## Data in this exercise:
■ ■ ■ ■

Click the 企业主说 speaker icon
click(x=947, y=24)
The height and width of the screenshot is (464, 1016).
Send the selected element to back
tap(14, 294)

■ ■ ■ ■

The required result is an exact repetition of the lines from the one containing "The height and" through the last line of the data.

The height and width of the screenshot is (464, 1016).
Send the selected element to back
tap(14, 294)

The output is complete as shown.